Nein, das sind sie nicht. Diesen Flüchtlingen wird generell mit großem Misstrauen begegnet. Menschen im Süden behaupten, die aus dem Norden seien fast sofort an ihrem Akzent zu erkennen. In Gwangmyeong, einer Stadt, die sich unmittelbar südlich von Seoul befindet, leben über 100 Flüchtlinge aus dem Norden. Der dortige Bürgermeister ist sehr um ihre Integration bemüht. Ich habe mehrfach mit diesen Flüchtlingen gesprochen, einige von ihnen sind vor fast 15 Jahren geflohen und berichten noch immer von großen Schwierigkeiten. Es gibt sogar Flüchtlinge, die in den Norden zurückgehen. Seit einiger Zeit verlassen Flüchtlinge Südkorea und gehen in die USA und vermehrt nach Europa. London ist beliebt.

Hat die Weltgemeinschaft Hebel, um Oppositionelle in Nordkorea zu unterstützen?

Sie hätte Hebel, nutzt sie aber nicht. Eine gewaltsame Lösung von außen darf es nicht geben. Um Änderungen zu erreichen, muss im Innern Nordkoreas ein Wandel stattfinden und das Regime muss sich sicher fühlen. Das Regime hat bisher trotz großer Schwierigkeiten überlebt. Dafür gibt es eine Reihe von Gründen: Zum einen funktioniert das Überwachungs-und Unterdrückungssystem noch gut, alle Informationsflüsse werden kontrolliert. Boykotte und Sanktionen sind falsch, denn sie bewirken das Gegenteil und unterstützen das Regime bei seinen Abschottungsbemühungen.

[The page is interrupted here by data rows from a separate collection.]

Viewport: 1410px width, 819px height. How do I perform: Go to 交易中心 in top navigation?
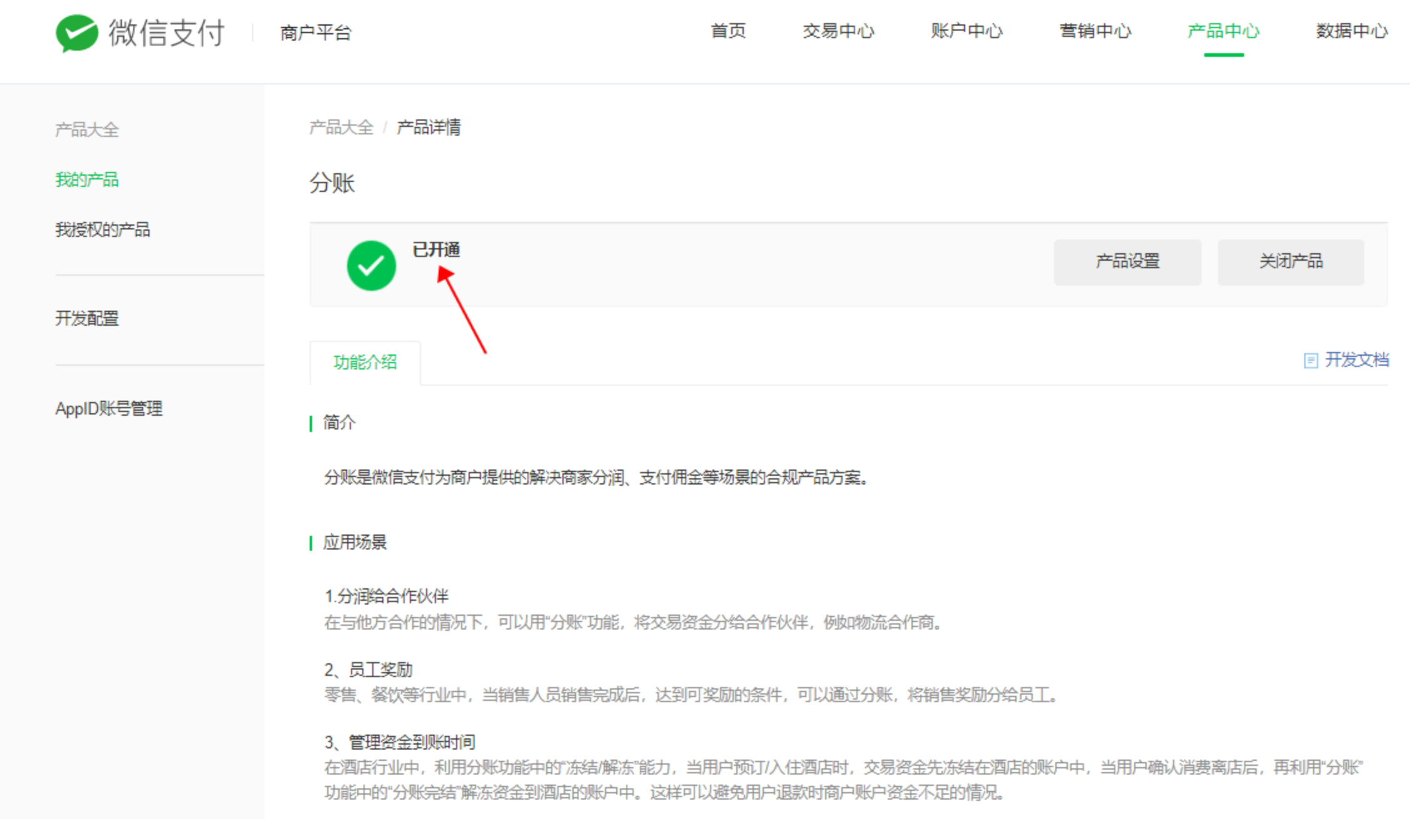[x=838, y=31]
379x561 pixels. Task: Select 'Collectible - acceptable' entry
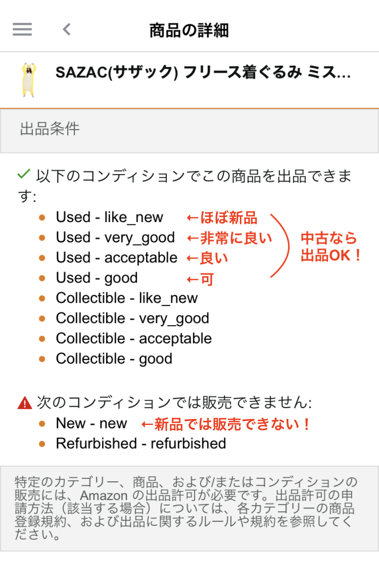(x=134, y=338)
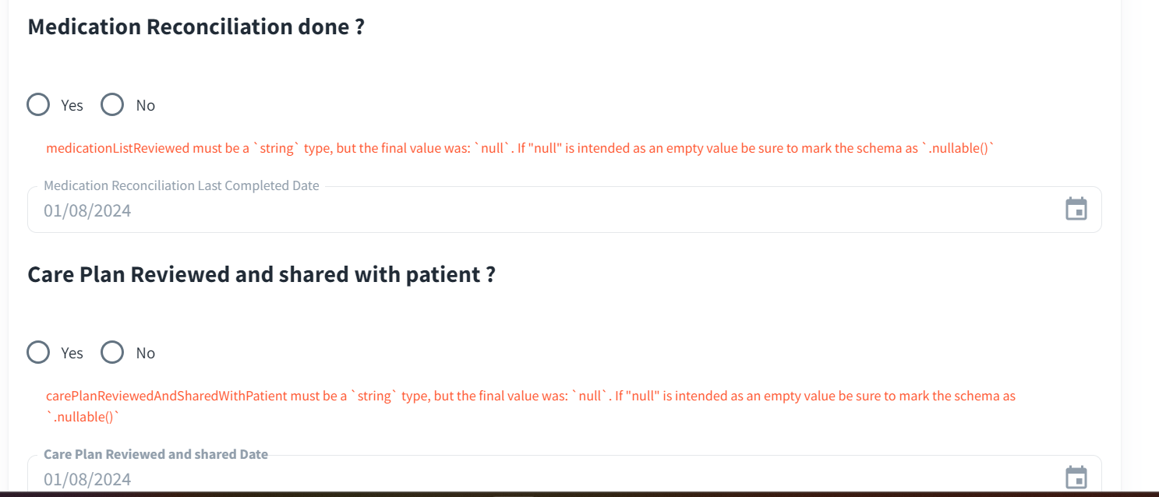Click the wrapped `.nullable()` text in Care Plan error
The image size is (1159, 497).
[x=83, y=417]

Welche Möglichkeiten hat Deutschland, um Menschen in Nordkorea zu unterstützen?

Gesprächsmöglichkeiten sollten immer genutzt werden. Außerdem sollten möglichst viele Stipendien und Praktikumsplätze für Menschen aus Nordkorea zur Verfügung gestellt werden. Politische Stiftungen hatten zahlreiche Kontakte nach Nordkorea und haben dort Seminare veranstaltet. Diese Programme einzustellen, bewirkt überhaupt nichts. Über eine Opposition in Nordkorea wissen wir kaum etwas, gewiss würden aber Kontakte die Informationslage dort verbessern. Kommunikation und Kooperation können langfristig Veränderungen bewirken, Boykott und Sanktionen verstärken dagegen Systemloyalität. Sie treffen die Bevölkerung, nicht das Regime.